BRIEF → Filter out every line below that lacks "each", and copy the rest.

GIVEN DATA →

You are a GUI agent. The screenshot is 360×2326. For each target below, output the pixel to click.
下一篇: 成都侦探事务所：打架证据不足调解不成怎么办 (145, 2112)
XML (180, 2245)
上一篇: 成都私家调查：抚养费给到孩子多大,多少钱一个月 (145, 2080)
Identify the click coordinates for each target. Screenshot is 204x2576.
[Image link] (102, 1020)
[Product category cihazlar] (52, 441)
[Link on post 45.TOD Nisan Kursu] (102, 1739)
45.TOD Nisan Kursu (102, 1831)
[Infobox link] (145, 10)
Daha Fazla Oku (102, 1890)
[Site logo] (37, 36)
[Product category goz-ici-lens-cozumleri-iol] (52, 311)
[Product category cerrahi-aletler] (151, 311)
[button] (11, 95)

...

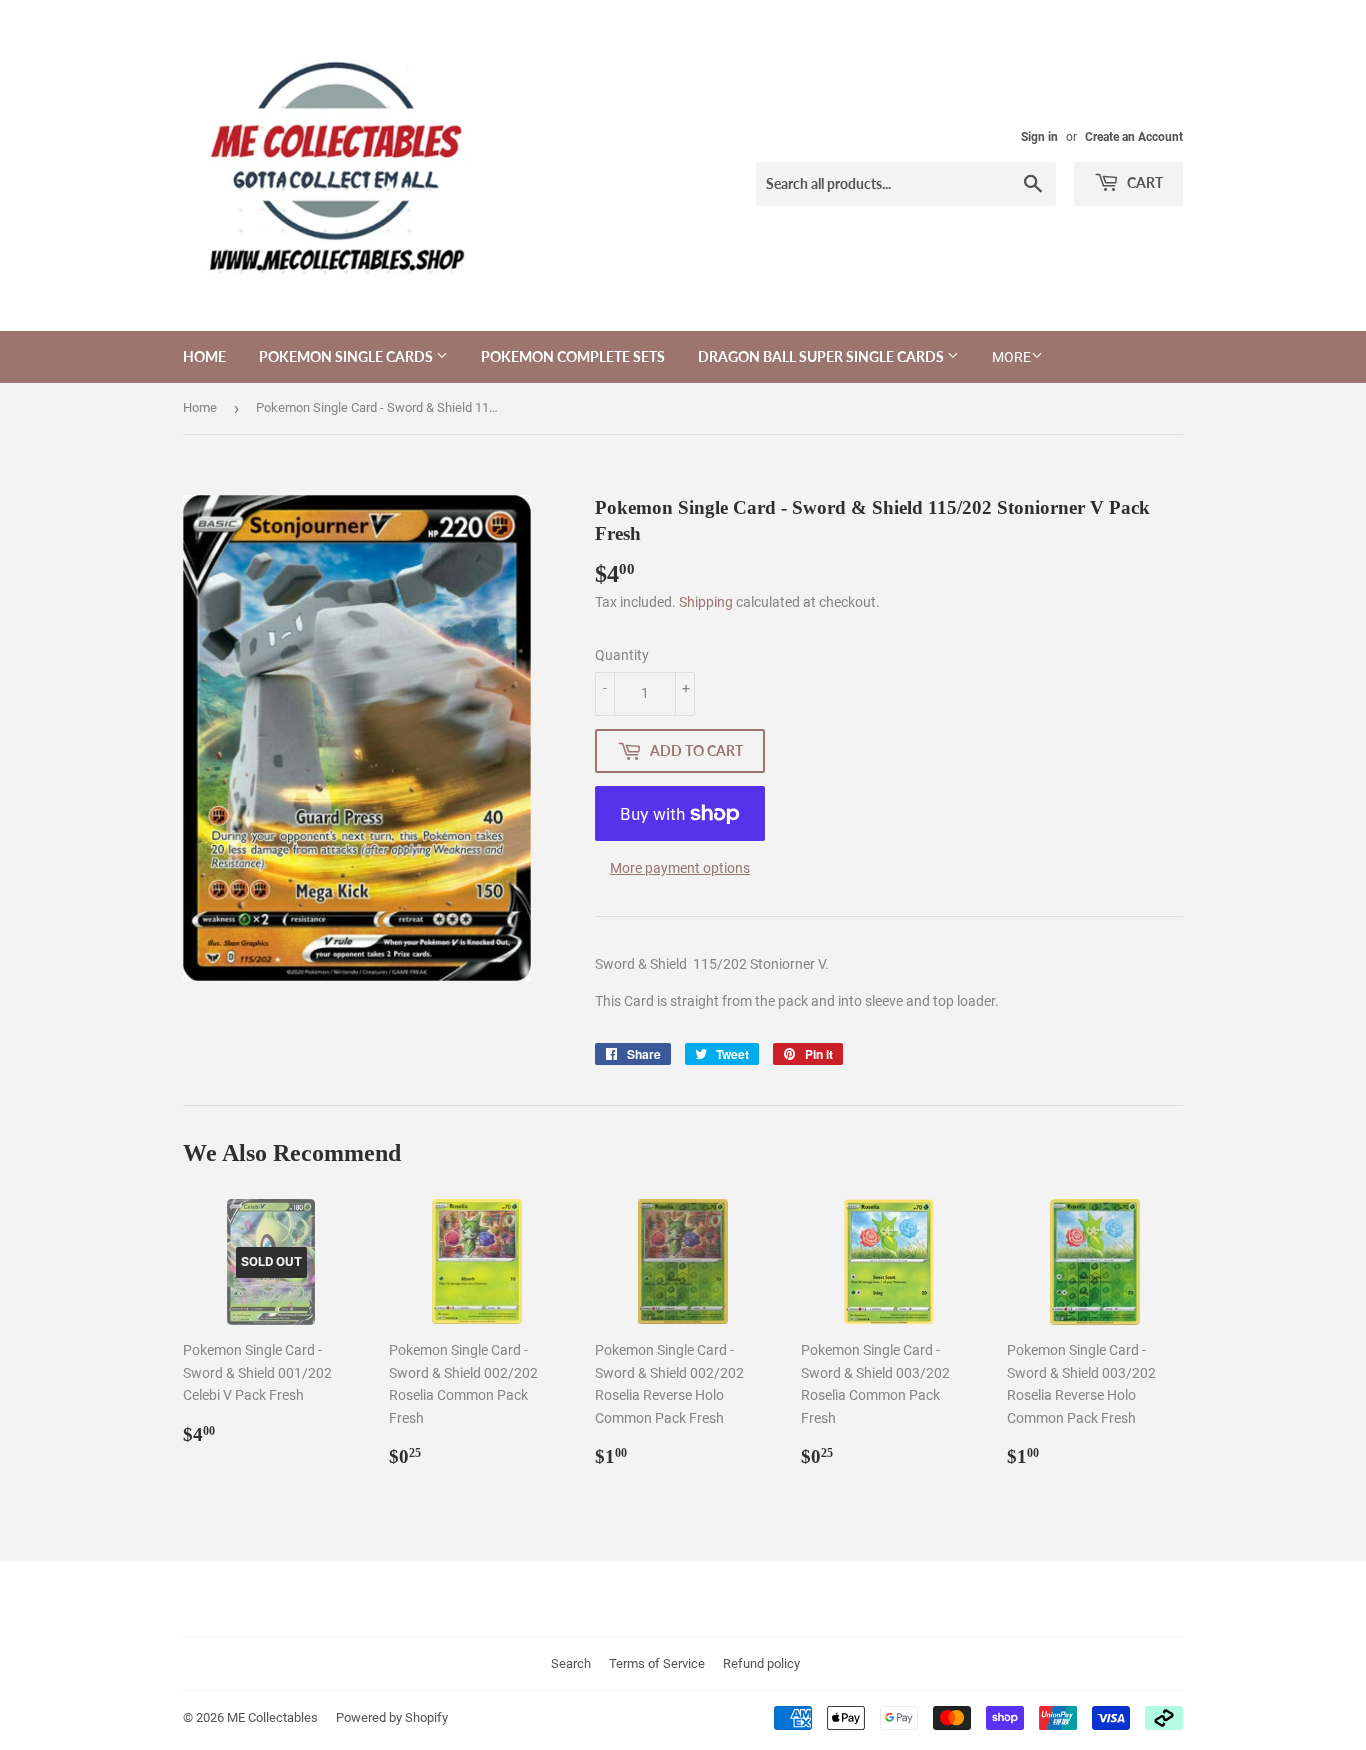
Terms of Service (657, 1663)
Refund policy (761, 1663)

RESPONSE AREA →
You are a GUI agent. The screenshot is 360×2326. For each target below, output the pixel to click.
Identify the click coordinates for each target. Screenshot is 204x2576.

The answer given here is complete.